Everybody has that one neighbour.

If you don’t think you do, consider the rule of the poker table — if you can’t spot the sucker within the first half hour, it’s you.

Turns out, I’m that neighbour.

For the second night in a row, I was blasted out of bed at

2 a.m. last Sunday by an ear-splitting  siren going off in my dining room.

Although it had been silent all day, my CO/natural gas detector was once again howling and flashing a blue light, indicating a gas leak.

A red light, identifying carbon monoxide, would have sent me scurrying out the door, dialling 911 on the way.

But in this case, for the second night in a row, I unplugged the device, frantically wrapped it in a bath towel and stuffed it to the bottom of my laundry hamper to muffle the noise, in an effort to spare my poor neighbours.

Then I sniffed the air throughout my condo and once again detected . . .  nothing.

There was no smell of rotten eggs to indicate that my natural gas fireplace was leaking any of the highly combustible fuel, never mind that I had   shut off the gas at the first sign of trouble the night before.

Unlike the first night’s frantic  scramble, which came just before 5 a.m., this time, I couldn’t just stay up, huddled under a blanket with all the windows   open, so I ventilated the place as best I dared in the middle of the night and went back to bed.

I’d waited all day Saturday for a return call from a fireplace serviceman that never came, so first thing in the morning, I swallowed my pride and called the Fortis emergency line.

Apologetically, I explained that although I didn’t think any lives were in imminent danger, I had no idea why  my alarm kept sounding. He agreed it was a mystery and sent out a tech, who quickly diagnosed the problem — a dead battery.

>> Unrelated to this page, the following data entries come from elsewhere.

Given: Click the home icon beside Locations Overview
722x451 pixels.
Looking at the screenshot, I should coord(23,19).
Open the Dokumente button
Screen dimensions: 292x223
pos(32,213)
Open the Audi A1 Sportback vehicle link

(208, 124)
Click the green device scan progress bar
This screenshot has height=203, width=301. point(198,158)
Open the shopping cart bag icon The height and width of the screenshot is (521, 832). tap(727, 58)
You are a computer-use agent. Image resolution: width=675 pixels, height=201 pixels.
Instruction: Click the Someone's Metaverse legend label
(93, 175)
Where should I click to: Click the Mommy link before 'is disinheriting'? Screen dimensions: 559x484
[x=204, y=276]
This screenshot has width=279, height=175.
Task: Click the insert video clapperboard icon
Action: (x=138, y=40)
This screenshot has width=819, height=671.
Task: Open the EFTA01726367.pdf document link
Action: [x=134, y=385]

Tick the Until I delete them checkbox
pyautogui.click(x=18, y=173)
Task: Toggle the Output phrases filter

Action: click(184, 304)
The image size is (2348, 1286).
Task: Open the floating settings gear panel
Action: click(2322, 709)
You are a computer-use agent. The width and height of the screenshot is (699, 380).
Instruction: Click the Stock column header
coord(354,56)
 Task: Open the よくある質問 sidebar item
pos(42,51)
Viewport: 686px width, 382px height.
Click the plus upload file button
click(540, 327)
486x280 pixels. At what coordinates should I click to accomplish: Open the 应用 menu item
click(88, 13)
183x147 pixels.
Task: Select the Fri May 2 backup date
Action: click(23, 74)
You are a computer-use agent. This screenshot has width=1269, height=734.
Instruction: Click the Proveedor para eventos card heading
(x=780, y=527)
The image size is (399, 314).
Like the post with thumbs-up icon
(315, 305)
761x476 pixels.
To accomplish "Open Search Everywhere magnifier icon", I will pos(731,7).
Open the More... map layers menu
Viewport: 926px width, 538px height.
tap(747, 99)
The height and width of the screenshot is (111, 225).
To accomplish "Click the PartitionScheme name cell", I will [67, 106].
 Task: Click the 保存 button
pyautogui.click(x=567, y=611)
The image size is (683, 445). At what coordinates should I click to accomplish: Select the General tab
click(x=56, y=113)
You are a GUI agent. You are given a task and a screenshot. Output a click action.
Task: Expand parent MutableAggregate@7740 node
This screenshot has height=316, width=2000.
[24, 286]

Huh. A battery back-up. Who knew?

And, unlike me, it probably didn’t die of embarrassment.

After testing the air and assuring me all was well, this very understanding man then gave me an informative tour of my fireplace, explaining what signs to look for if I ever again suspected it was trying to kill me.

You’d suppose I’d have learned my lesson after the same thing happened a few years earlier with an alarm system that I’d never used — and therefore had never bothered to learn to deactivate.

Its back-up battery died, setting it off (you guessed it) in the middle of the night. After frantically pushing all the buttons on the keypad a dozen times or so, to no avail, I was eventually forced to pull the siren itself out of the wall — Incredible Hulk-style — bringing with it several inches of drywall.

It’s amazing the strength you can conjure at 4 a.m. when you’re convinced your upstairs neighbour will be down to murder you at any moment.

But this time, there had been no warning chirps or blinking lights to indicate anything was amiss.

Why it couldn’t just tell me it needed a fresh battery instead of faking a gas leak, I’ll never know, but consider it a lesson learned.

From now on, when it comes to smoke and gas detectors,  I’ll endeavour to be that one neighbour who remembers to regularly change the batteries, and the one who (pride be damned) makes the right phone call the first time.